* _Assignment_: Each record must appear in the answer exactly as it does in the data.

(Provided entries Opens)

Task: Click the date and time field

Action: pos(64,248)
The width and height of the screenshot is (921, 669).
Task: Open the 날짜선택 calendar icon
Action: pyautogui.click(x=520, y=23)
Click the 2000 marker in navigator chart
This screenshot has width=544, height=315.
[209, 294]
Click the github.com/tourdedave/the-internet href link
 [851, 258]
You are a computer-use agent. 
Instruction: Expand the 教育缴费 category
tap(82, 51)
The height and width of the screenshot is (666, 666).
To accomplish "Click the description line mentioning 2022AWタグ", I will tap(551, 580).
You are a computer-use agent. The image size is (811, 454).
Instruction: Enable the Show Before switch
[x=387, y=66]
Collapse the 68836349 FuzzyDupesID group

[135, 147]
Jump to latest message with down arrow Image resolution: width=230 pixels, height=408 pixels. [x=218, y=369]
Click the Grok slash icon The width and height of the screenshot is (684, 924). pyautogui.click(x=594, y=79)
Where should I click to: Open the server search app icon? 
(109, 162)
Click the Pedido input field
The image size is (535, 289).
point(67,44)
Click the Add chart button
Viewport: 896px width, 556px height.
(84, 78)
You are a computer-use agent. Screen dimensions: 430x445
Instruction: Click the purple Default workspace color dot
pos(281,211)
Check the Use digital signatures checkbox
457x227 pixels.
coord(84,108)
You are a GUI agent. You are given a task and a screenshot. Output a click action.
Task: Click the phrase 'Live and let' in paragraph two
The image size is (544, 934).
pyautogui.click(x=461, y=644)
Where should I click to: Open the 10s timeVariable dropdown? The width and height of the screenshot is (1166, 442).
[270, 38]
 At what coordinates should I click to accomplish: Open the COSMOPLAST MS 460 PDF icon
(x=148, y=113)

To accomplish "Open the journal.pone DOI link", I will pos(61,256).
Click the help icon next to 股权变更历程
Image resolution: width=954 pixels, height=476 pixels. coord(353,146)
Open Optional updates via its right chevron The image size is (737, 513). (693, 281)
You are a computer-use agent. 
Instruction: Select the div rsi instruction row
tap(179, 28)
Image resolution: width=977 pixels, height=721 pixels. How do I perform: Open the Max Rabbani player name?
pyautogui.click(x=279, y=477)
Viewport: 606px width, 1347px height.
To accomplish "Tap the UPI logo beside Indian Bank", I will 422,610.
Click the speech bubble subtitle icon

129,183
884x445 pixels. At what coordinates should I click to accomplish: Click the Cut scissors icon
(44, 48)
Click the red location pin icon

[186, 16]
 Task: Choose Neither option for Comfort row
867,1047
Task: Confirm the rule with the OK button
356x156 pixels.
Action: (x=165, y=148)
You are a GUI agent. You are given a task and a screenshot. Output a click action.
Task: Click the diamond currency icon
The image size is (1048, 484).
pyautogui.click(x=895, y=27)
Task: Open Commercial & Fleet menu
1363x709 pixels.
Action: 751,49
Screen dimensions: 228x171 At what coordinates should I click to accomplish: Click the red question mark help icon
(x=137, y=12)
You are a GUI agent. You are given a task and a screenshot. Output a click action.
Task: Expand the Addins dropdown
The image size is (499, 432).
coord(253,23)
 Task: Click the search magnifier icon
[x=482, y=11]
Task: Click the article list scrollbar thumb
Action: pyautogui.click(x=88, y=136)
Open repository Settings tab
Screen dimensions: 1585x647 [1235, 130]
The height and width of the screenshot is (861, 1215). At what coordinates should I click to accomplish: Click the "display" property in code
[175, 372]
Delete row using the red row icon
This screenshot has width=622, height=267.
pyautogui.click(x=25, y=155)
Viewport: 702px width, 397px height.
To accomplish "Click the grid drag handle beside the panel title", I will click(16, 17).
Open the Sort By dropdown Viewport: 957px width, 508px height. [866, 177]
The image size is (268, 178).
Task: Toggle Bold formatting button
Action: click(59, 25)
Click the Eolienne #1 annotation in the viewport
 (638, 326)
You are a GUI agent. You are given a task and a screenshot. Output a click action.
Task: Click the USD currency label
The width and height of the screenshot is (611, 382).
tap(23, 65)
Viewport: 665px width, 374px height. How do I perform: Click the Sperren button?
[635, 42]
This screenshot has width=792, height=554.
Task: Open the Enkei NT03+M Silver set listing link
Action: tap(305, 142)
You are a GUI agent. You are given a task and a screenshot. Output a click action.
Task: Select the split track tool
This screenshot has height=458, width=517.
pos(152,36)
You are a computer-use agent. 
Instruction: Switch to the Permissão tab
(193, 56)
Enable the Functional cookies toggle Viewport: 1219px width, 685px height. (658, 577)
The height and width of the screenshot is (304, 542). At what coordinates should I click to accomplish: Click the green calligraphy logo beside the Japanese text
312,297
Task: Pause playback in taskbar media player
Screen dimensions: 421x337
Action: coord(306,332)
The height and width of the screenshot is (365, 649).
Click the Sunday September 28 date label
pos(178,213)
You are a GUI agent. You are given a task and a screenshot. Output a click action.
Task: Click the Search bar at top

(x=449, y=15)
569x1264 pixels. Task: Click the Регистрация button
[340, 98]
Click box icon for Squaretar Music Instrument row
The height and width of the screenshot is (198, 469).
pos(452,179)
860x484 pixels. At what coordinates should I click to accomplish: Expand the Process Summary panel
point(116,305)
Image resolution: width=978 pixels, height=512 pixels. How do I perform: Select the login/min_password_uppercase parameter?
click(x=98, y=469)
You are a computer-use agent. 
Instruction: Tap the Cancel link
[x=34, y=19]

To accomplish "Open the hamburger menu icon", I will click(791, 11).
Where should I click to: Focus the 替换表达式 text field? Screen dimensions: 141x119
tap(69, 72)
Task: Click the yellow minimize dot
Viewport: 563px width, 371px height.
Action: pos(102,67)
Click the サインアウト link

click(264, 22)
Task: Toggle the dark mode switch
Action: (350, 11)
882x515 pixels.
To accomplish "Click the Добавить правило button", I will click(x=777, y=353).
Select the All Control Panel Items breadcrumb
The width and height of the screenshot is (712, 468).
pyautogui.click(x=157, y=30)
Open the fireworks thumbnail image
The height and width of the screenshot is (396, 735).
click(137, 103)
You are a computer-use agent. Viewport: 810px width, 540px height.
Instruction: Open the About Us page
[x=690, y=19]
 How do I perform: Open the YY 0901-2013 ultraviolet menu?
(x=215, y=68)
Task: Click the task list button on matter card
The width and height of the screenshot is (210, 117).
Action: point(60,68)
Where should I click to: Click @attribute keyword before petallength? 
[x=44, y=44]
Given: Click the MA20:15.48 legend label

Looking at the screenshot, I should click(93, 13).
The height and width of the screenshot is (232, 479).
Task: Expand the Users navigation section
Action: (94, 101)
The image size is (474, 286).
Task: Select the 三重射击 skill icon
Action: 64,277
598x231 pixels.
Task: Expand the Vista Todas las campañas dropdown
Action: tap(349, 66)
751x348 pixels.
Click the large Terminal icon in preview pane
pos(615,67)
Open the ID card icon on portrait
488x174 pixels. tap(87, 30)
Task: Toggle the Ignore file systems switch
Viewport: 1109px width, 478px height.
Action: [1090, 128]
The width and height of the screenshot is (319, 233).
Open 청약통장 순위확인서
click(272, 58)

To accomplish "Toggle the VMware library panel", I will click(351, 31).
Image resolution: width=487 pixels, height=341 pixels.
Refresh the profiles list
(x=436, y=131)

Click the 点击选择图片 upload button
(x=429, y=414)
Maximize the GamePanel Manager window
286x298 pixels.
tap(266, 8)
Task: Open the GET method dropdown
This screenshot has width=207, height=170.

(Provided entries Closes)

* _Expected answer_:
Task: Click the date and time field

Action: pos(64,248)
The width and height of the screenshot is (921, 669).
Task: Open the 날짜선택 calendar icon
Action: pyautogui.click(x=520, y=23)
Click the 2000 marker in navigator chart
This screenshot has width=544, height=315.
[209, 294]
Click the github.com/tourdedave/the-internet href link
 [851, 258]
You are a computer-use agent. 
Instruction: Expand the 教育缴费 category
tap(82, 51)
The height and width of the screenshot is (666, 666).
To accomplish "Click the description line mentioning 2022AWタグ", I will tap(551, 580).
You are a computer-use agent. The image size is (811, 454).
Instruction: Enable the Show Before switch
[x=387, y=66]
Collapse the 68836349 FuzzyDupesID group

[135, 147]
Jump to latest message with down arrow Image resolution: width=230 pixels, height=408 pixels. [x=218, y=369]
Click the Grok slash icon The width and height of the screenshot is (684, 924). pyautogui.click(x=594, y=79)
Where should I click to: Open the server search app icon? 
(109, 162)
Click the Pedido input field
The image size is (535, 289).
point(67,44)
Click the Add chart button
Viewport: 896px width, 556px height.
(84, 78)
You are a computer-use agent. Screen dimensions: 430x445
Instruction: Click the purple Default workspace color dot
pos(281,211)
Check the Use digital signatures checkbox
457x227 pixels.
coord(84,108)
You are a GUI agent. You are given a task and a screenshot. Output a click action.
Task: Click the phrase 'Live and let' in paragraph two
The image size is (544, 934).
pyautogui.click(x=461, y=644)
Where should I click to: Open the 10s timeVariable dropdown? The width and height of the screenshot is (1166, 442).
[270, 38]
 At what coordinates should I click to accomplish: Open the COSMOPLAST MS 460 PDF icon
(x=148, y=113)

To accomplish "Open the journal.pone DOI link", I will pos(61,256).
Click the help icon next to 股权变更历程
Image resolution: width=954 pixels, height=476 pixels. coord(353,146)
Open Optional updates via its right chevron The image size is (737, 513). (693, 281)
You are a computer-use agent. 
Instruction: Select the div rsi instruction row
tap(179, 28)
Image resolution: width=977 pixels, height=721 pixels. How do I perform: Open the Max Rabbani player name?
pyautogui.click(x=279, y=477)
Viewport: 606px width, 1347px height.
To accomplish "Tap the UPI logo beside Indian Bank", I will 422,610.
Click the speech bubble subtitle icon

129,183
884x445 pixels. At what coordinates should I click to accomplish: Click the Cut scissors icon
(44, 48)
Click the red location pin icon

[186, 16]
 Task: Choose Neither option for Comfort row
867,1047
Task: Confirm the rule with the OK button
356x156 pixels.
Action: (x=165, y=148)
You are a GUI agent. You are given a task and a screenshot. Output a click action.
Task: Click the diamond currency icon
The image size is (1048, 484).
pyautogui.click(x=895, y=27)
Task: Open Commercial & Fleet menu
1363x709 pixels.
Action: 751,49
Screen dimensions: 228x171 At what coordinates should I click to accomplish: Click the red question mark help icon
(x=137, y=12)
You are a GUI agent. You are given a task and a screenshot. Output a click action.
Task: Expand the Addins dropdown
The image size is (499, 432).
coord(253,23)
 Task: Click the search magnifier icon
[x=482, y=11]
Task: Click the article list scrollbar thumb
Action: pyautogui.click(x=88, y=136)
Open repository Settings tab
Screen dimensions: 1585x647 [1235, 130]
The height and width of the screenshot is (861, 1215). At what coordinates should I click to accomplish: Click the "display" property in code
[175, 372]
Delete row using the red row icon
This screenshot has width=622, height=267.
pyautogui.click(x=25, y=155)
Viewport: 702px width, 397px height.
To accomplish "Click the grid drag handle beside the panel title", I will click(16, 17).
Open the Sort By dropdown Viewport: 957px width, 508px height. [866, 177]
The image size is (268, 178).
Task: Toggle Bold formatting button
Action: click(59, 25)
Click the Eolienne #1 annotation in the viewport
 (638, 326)
You are a GUI agent. You are given a task and a screenshot. Output a click action.
Task: Click the USD currency label
The width and height of the screenshot is (611, 382).
tap(23, 65)
Viewport: 665px width, 374px height. How do I perform: Click the Sperren button?
[635, 42]
This screenshot has width=792, height=554.
Task: Open the Enkei NT03+M Silver set listing link
Action: tap(305, 142)
You are a GUI agent. You are given a task and a screenshot. Output a click action.
Task: Select the split track tool
This screenshot has height=458, width=517.
pos(152,36)
You are a computer-use agent. 
Instruction: Switch to the Permissão tab
(193, 56)
Enable the Functional cookies toggle Viewport: 1219px width, 685px height. (658, 577)
The height and width of the screenshot is (304, 542). At what coordinates should I click to accomplish: Click the green calligraphy logo beside the Japanese text
312,297
Task: Pause playback in taskbar media player
Screen dimensions: 421x337
Action: coord(306,332)
The height and width of the screenshot is (365, 649).
Click the Sunday September 28 date label
pos(178,213)
You are a GUI agent. You are given a task and a screenshot. Output a click action.
Task: Click the Search bar at top

(x=449, y=15)
569x1264 pixels. Task: Click the Регистрация button
[340, 98]
Click box icon for Squaretar Music Instrument row
The height and width of the screenshot is (198, 469).
pos(452,179)
860x484 pixels. At what coordinates should I click to accomplish: Expand the Process Summary panel
point(116,305)
Image resolution: width=978 pixels, height=512 pixels. How do I perform: Select the login/min_password_uppercase parameter?
click(x=98, y=469)
You are a computer-use agent. 
Instruction: Tap the Cancel link
[x=34, y=19]

To accomplish "Open the hamburger menu icon", I will click(791, 11).
Where should I click to: Focus the 替换表达式 text field? Screen dimensions: 141x119
tap(69, 72)
Task: Click the yellow minimize dot
Viewport: 563px width, 371px height.
Action: pos(102,67)
Click the サインアウト link

click(264, 22)
Task: Toggle the dark mode switch
Action: (350, 11)
882x515 pixels.
To accomplish "Click the Добавить правило button", I will click(x=777, y=353).
Select the All Control Panel Items breadcrumb
The width and height of the screenshot is (712, 468).
pyautogui.click(x=157, y=30)
Open the fireworks thumbnail image
The height and width of the screenshot is (396, 735).
click(137, 103)
You are a computer-use agent. Viewport: 810px width, 540px height.
Instruction: Open the About Us page
[x=690, y=19]
 How do I perform: Open the YY 0901-2013 ultraviolet menu?
(x=215, y=68)
Task: Click the task list button on matter card
The width and height of the screenshot is (210, 117).
Action: point(60,68)
Where should I click to: Click @attribute keyword before petallength? 
[x=44, y=44]
Given: Click the MA20:15.48 legend label

Looking at the screenshot, I should click(93, 13).
The height and width of the screenshot is (232, 479).
Task: Expand the Users navigation section
Action: (94, 101)
The image size is (474, 286).
Task: Select the 三重射击 skill icon
Action: 64,277
598x231 pixels.
Task: Expand the Vista Todas las campañas dropdown
Action: tap(349, 66)
751x348 pixels.
Click the large Terminal icon in preview pane
pos(615,67)
Open the ID card icon on portrait
488x174 pixels. tap(87, 30)
Task: Toggle the Ignore file systems switch
Viewport: 1109px width, 478px height.
Action: [1090, 128]
The width and height of the screenshot is (319, 233).
Open 청약통장 순위확인서
click(272, 58)

To accomplish "Toggle the VMware library panel", I will click(351, 31).
Image resolution: width=487 pixels, height=341 pixels.
Refresh the profiles list
(x=436, y=131)

Click the 点击选择图片 upload button
(x=429, y=414)
Maximize the GamePanel Manager window
286x298 pixels.
tap(266, 8)
Task: Open the GET method dropdown
This screenshot has width=207, height=170.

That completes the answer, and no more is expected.